My second positive suggestion is perhaps even more difficult for some readers and hearers of these notes to do anything about. It is that, if possible, you should buy a good study Bible. There are many available in English these days. Some of them are general; others are specific being study Bibles for men or women with particular interests or teenagers etc. In the early days of a Christian life it is probably best to have a general study Bible so that you can slowly learn how the whole scripture fits together and have the more difficult words, phrases and ideas explained to you. Thus you will gain a good knowledge of Scripture without having to work too hard at it. (It will even give you something to read if the sermon gets too boring!) A good study Bible is the best way to start to learn what God says and will say to us.
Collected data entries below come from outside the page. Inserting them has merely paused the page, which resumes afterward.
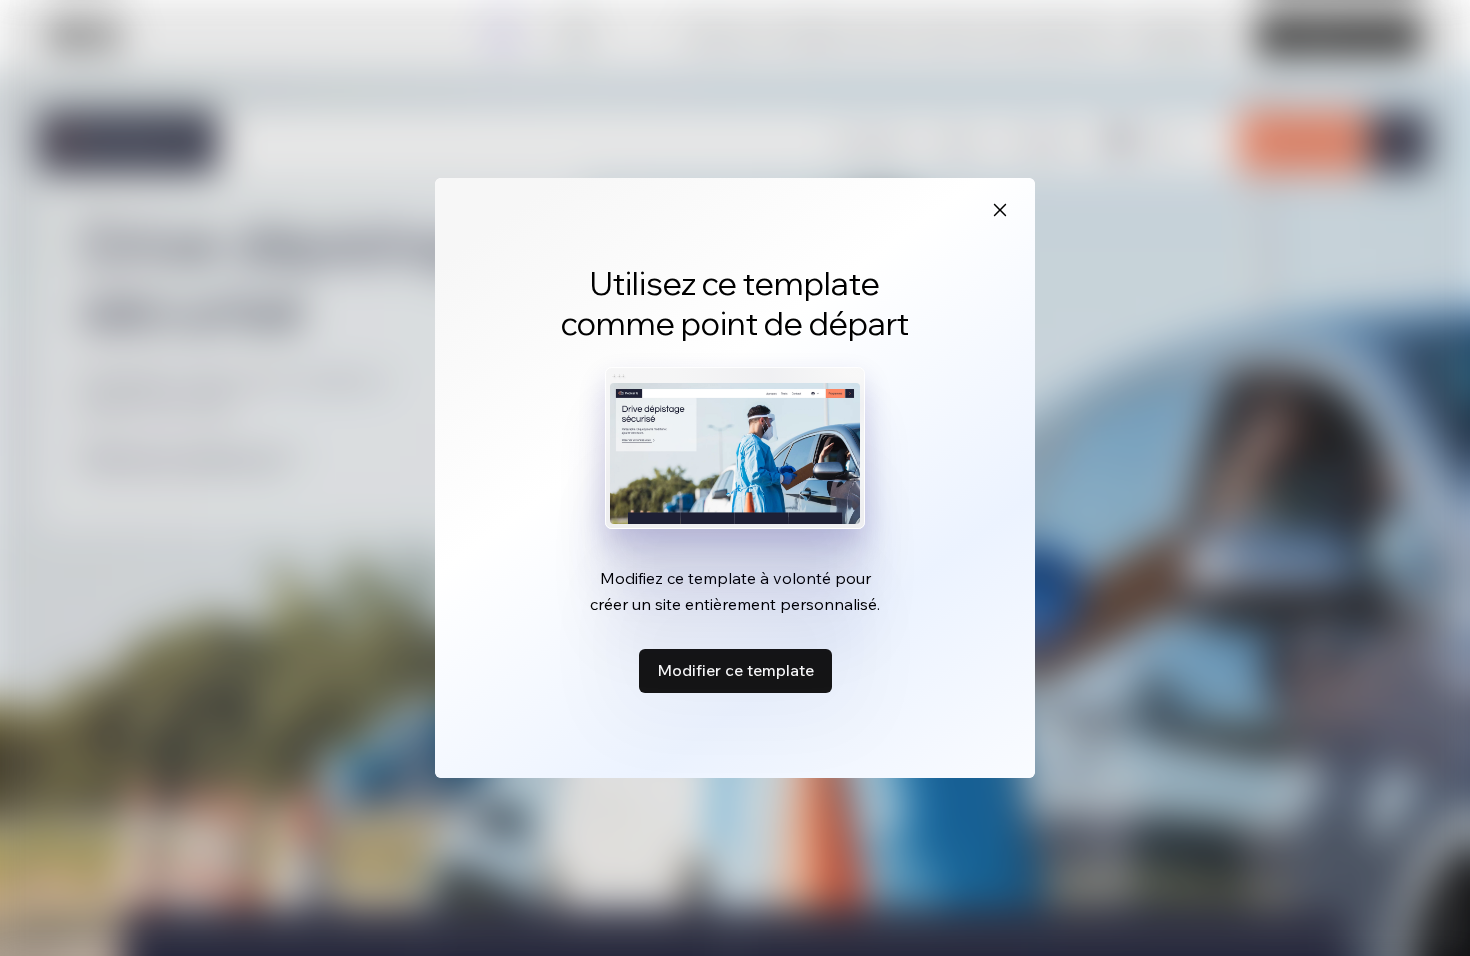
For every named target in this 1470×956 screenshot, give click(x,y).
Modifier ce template (735, 670)
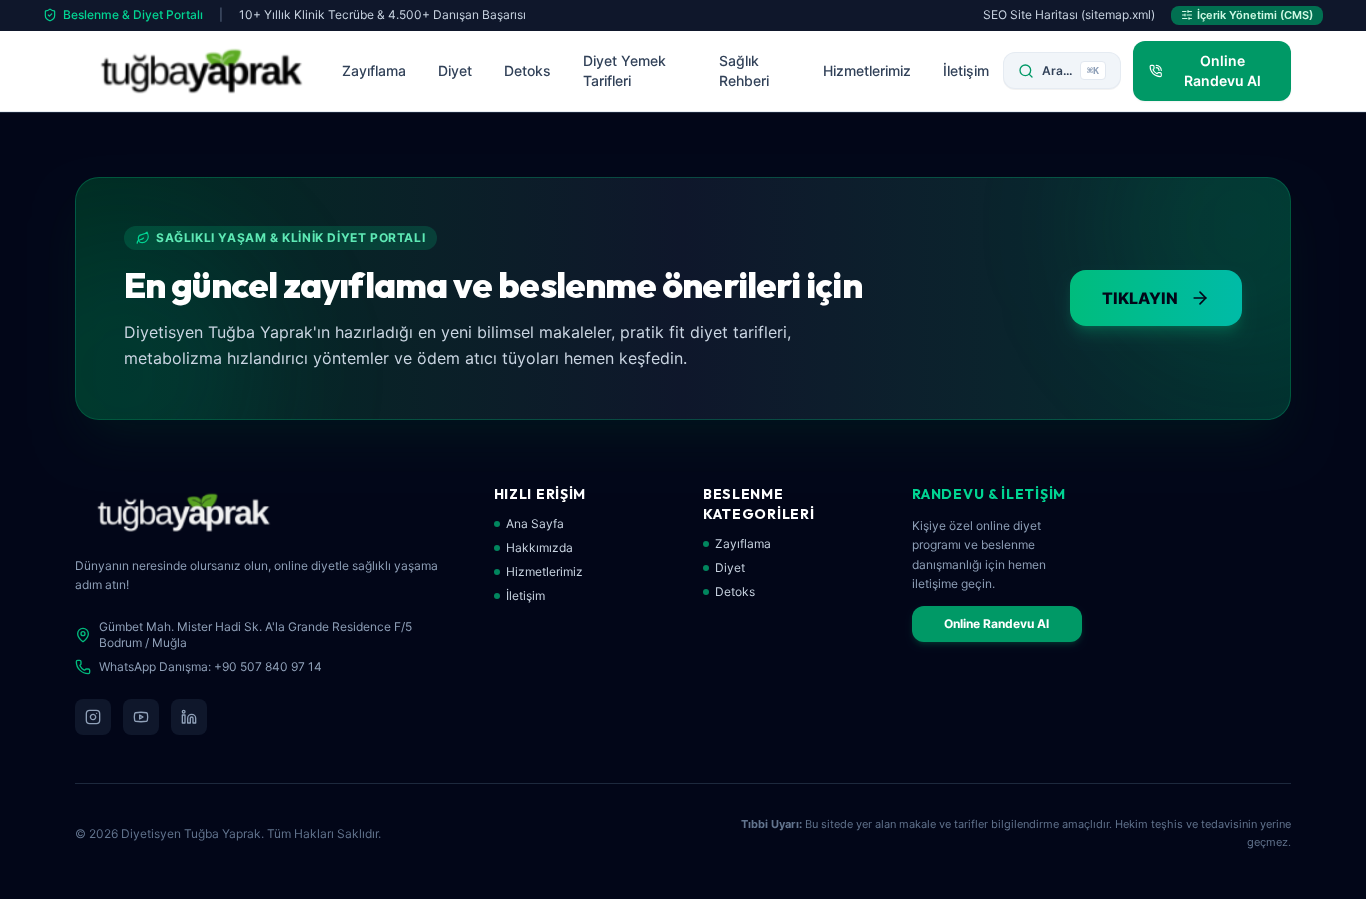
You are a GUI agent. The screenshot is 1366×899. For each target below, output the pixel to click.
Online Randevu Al (996, 623)
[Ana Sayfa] (201, 71)
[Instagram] (93, 717)
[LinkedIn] (189, 717)
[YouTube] (141, 717)
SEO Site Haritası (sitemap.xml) (1069, 14)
It is his word, his written word and enormously valuable. Through it you will encounter the living Word which is Jesus.

So three things: beware the devil’s interest in you; join up with a local fellowship of God’s people, particularly one which will enable you to talk with other people about your experiences and the scripture and learn from them; if possible equip yourself with what Paul called the sword of the Spirit that you may learn to fight well against the many temptations of life, to rejoice in the many promises that the Lord gives us in his Word and, above all, come to be in a living relationship to the living Word, the Lord Jesus.

So what?

This time there is no separate thing to do here. Those are three important things to do. If you asked someone else what you should do as a young believer you would probably get a different set of priorities. Never mind. Go to these – and the Lord will bless you.